There were a number of objects in the horizontal display cases in the center of the room – like those shown in the images to the left and below – but I, unfortunately, left them for last and then found it difficult to get decent glare-free photos of the ones I stopped to look at. A return visit would have given me a chance to spend more time considering their place in the exhibit.
And (just kidding!) where were the dream catchers? If there is an Anishinaabeg artifact – other than the canoe – that is known the world over, it has to be the dream catcher. In fact, New Age spirituality seems to have appropriated it as one of their cultic objects. I’ve seen them hanging in mountain huts in Patagonia, a surf shop on the east coast of Tasmania …
From afar I spotted the display below and my mind said “a young girl’s fancy dress”! I had a duh moment as I read the identification card and learned that it was a man’s ceremonial hood. That explained the bumps coming out of the black front of the dress!
And nearby were a couple of child cradles. However, the Algonquian word for “child” is papoos and that is the word that many will use!

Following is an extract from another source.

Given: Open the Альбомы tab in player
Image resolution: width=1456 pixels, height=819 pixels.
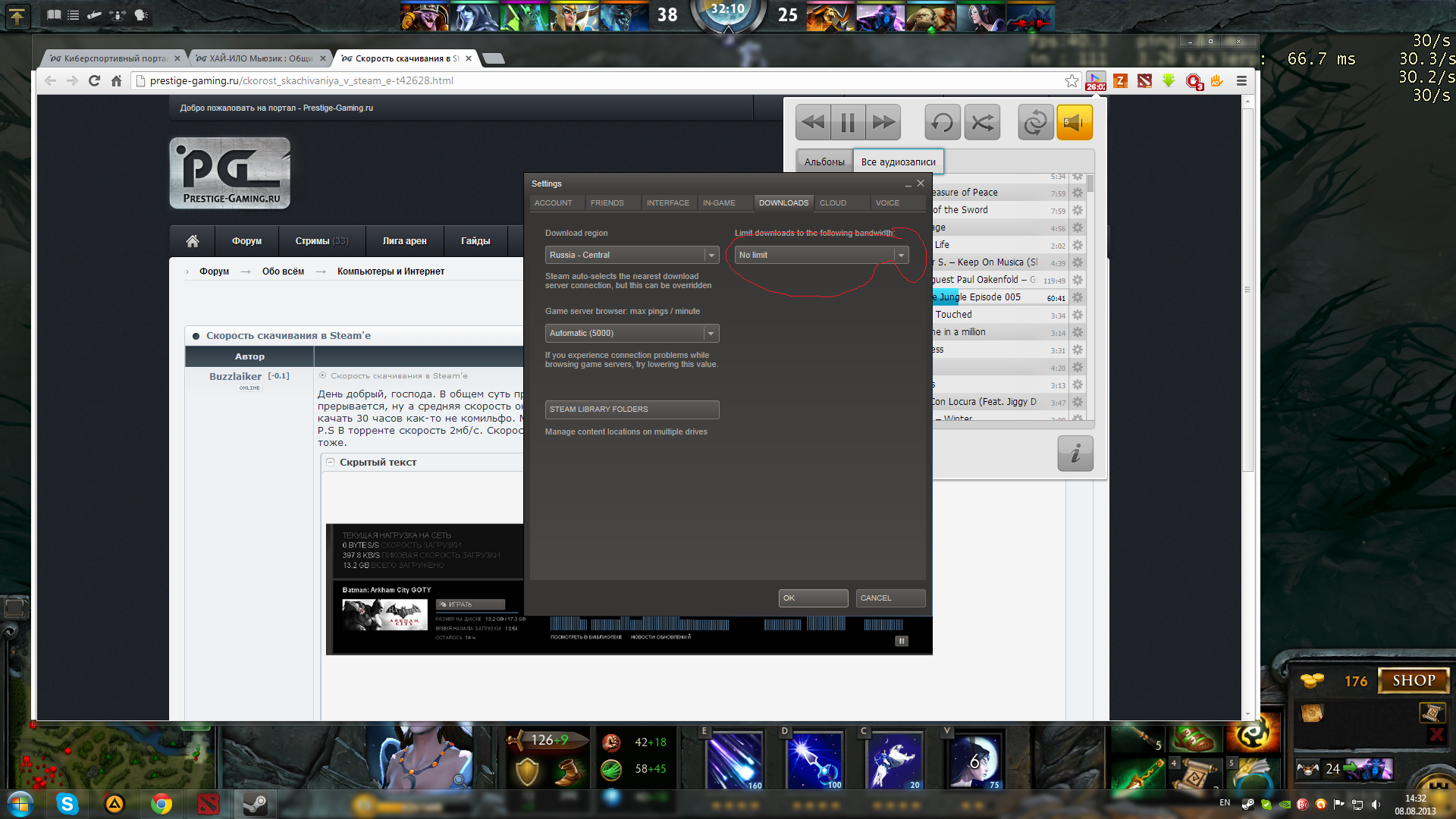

And finally this image – to me the most moving and intense moment of my visit as I stared into the eyes of the various members of this Ojibwe family – the two sons standing straight and proud with their beaded bandoliers, the two daughters dressed in the manner of those people from afar who came into their home and native land, and the mother and father, she with an elaborate bead necklace and he with a long-stemmed pipe.
I realize that 150 years ago to get one’s portrait taken was a deadly serious affair and no smiles were allowed as the subjects froze for fifteen seconds and the photographer did his thing. I am sure a family portrait in Toronto taken at the same time – whether of a well-to-do family or first-generation Irish refugees of the Great Famine – would have that same no-smiling look.

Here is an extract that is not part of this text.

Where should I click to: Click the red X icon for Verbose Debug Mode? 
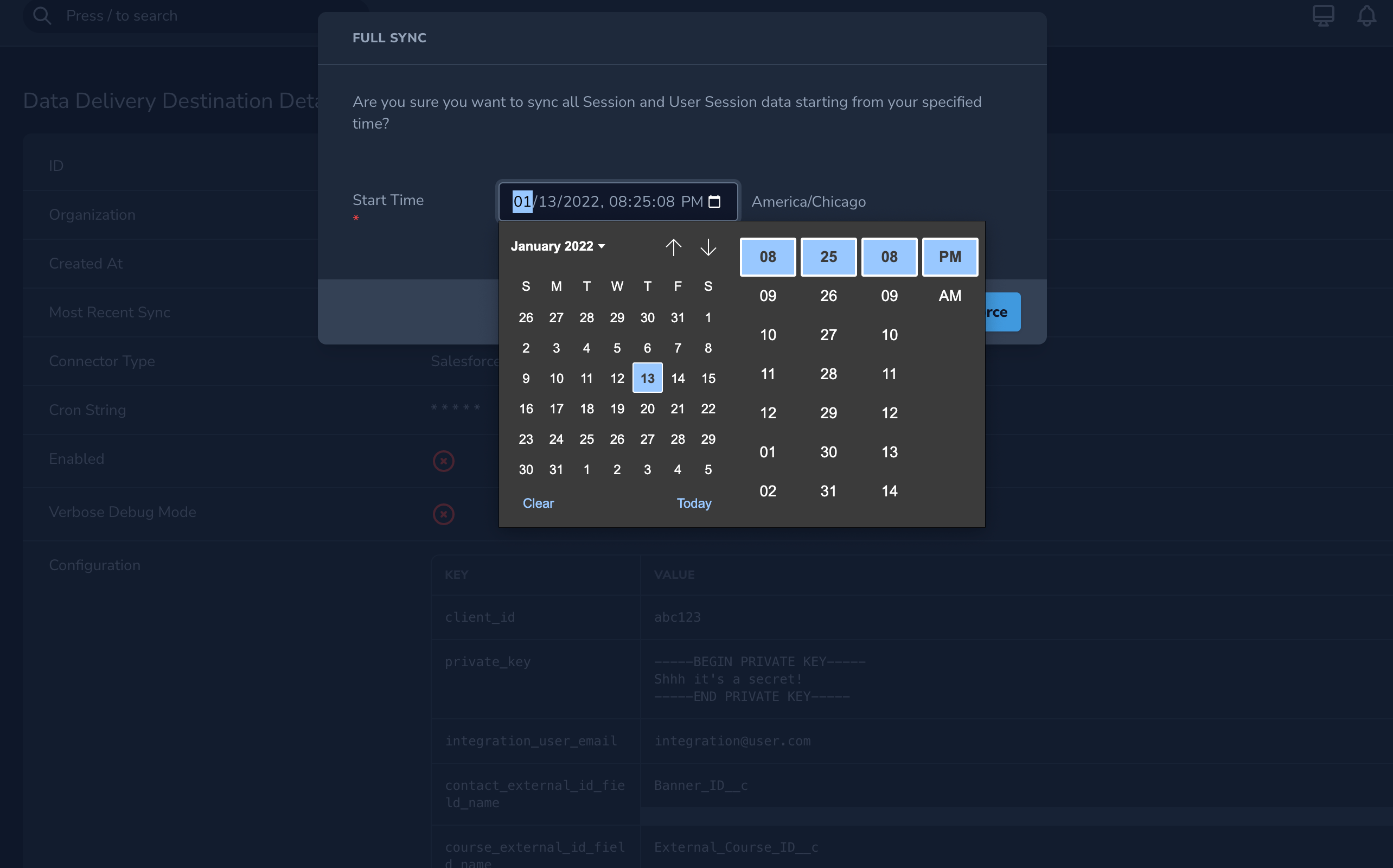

But I felt something else here. Perhaps I was reading more into it than is there? Perhaps it is all the current talk about reconciliation? It is almost as if they were saying – “Now that you’ve come, what can we do together to make things right?” I am left wondering how their lives unfolded, and if they were able to live fulfilling and happy lives relatively free of the prejudice and discrimination that comes from being a minority or the loser of a struggle for land and power. I think I know the answer.
And it made me think back to a day three years ago when I stood in a museum in La Paz, Bolivia, looking at a collection of images much like the one above. Engaging, unsettling, provoking wonder…an Anishinaabe family in Canada, an Aymara family in La Paz…both adapting to new realities. Admittedly the situations which these two Indigenous Peoples find themselves is not the same. While the Anishinaabeg make up maybe 2% of Canada’s population, the Aymara and the Quechua together make up 90% of Bolivia’s population and in Evo Morales they have had an indigenous President since 2006.
My one hour with the Anishinaabeg exhibit was too short and in writing this I am left wishing I could go back to fill in some of the blanks. Unfortunately, the exhibit is over. I wonder if the Royal Ontario Museum will send the collection to other museums or if all the exhibit items will just be put back on their storage shelves in the basement.
As limited a look of Anishinaabe culture as it was, it also provided me with yet another lesson on what happens when cultures meet … intersect … collide.